Following a week of public demonstrations by members of the displaced Bikini community in Majuro over alleged mismanagement of nuclear test compensation trust funds, the Marshall Islands government placed the Bikini-Kili-Ejit or KBE Local Government into receivership late last week.

At an emergency Cabinet meeting last week, the national government’s leadership voted to place the KBE Local Government into receivership, taking authority away from the mayor and council and giving it to Minister of Finance Brenson Wase to oversee and review the local government’s financial affairs.

It is a rare move by the Cabinet to intervene in a local government. “KBE” refers to two of the islands — Kili and Ejit — where most of the displaced Bikinians live today.

The government action follows two demonstrations by KBE community members in Majuro, which rarely sees any type of public protest. Placard-carrying demonstrators protested outside the local government’s offices and later the same week marked down the main street to the national government’s capital building.

“The government will intervene,” Acting President Christopher Loeak said on behalf of the Cabinet to a crowd of Bikini protestors assembled with signs outside the International Conference Center a few days before the decision was reached to place the local government into receivership. At that demonstration, repeated chants to place the local government on receivership led Loeak and Parliament Speaker Kenneth Kedi to address the crowd. “I am with you 100 percent,” Speaker Kedi told the crowd, indicating his support for immediate receivership for the Bikini government.

Demonstrators called for the local government to be placed under receivership and forensic audits to be conducted of the use of over US$70 million from the now-bankrupted Bikini Resettlement Trust Fund.
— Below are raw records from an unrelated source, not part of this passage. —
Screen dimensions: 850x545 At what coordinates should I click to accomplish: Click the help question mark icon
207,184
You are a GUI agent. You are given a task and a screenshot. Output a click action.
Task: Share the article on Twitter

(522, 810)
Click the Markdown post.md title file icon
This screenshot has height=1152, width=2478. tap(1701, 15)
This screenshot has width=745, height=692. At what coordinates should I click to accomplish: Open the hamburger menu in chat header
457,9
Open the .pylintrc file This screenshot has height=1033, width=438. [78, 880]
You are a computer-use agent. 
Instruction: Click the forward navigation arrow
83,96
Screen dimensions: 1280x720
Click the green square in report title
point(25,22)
Shortly before the Cabinet’s action, both Secretary of Finance Patrick Langrine and the President’s Office issued nearly identical statements about the KBE situation — both indicating the national government has never had any involvement in or oversight over the Bikini trust funds, and stating the national government’s willingness to introduce legislation to Nitijela (parliament) to increase transparency and accountability in the use of trust funds.

The Bikini Resettlement Trust Fund had US$71 million in it at the end of 2016, according to the last audit figures available. When the current KBE administration gained full control over this trust fund in 2017 after the U.S. government ended 35 years of oversight of trust fund use, it quickly spent the money. A report from the Arden Trust Company, which manages the trust fund, shows that by December 2020, the Bikini Resettlement Trust Fund had only US$4.8 million left. As of March this year, it had only US$100,000 left.

All regular payments for hundreds of members of the Bikini community stopped without notice or any information from the KBE Local Government in January this year, leaving the community without resources that it had relied on since 1982 when the U.S government established the Resettlement Trust Fund.

An irony of the receivership going to Ministry of Finance is that the Finance had the most financial and accountability problems identified by Deloitte auditors in six years, with the number of “findings” (problems) identified by auditors skyrocketing from just seven in 2020 to 17 for the most recently released audit for 2021. Minister Wase said after the Cabinet decision that the first order of receivership business is for staff in the ministries of Culture and Internal Affairs, which has jurisdiction over local governments, and Finance to review the situation and provide recommendations to him for next steps.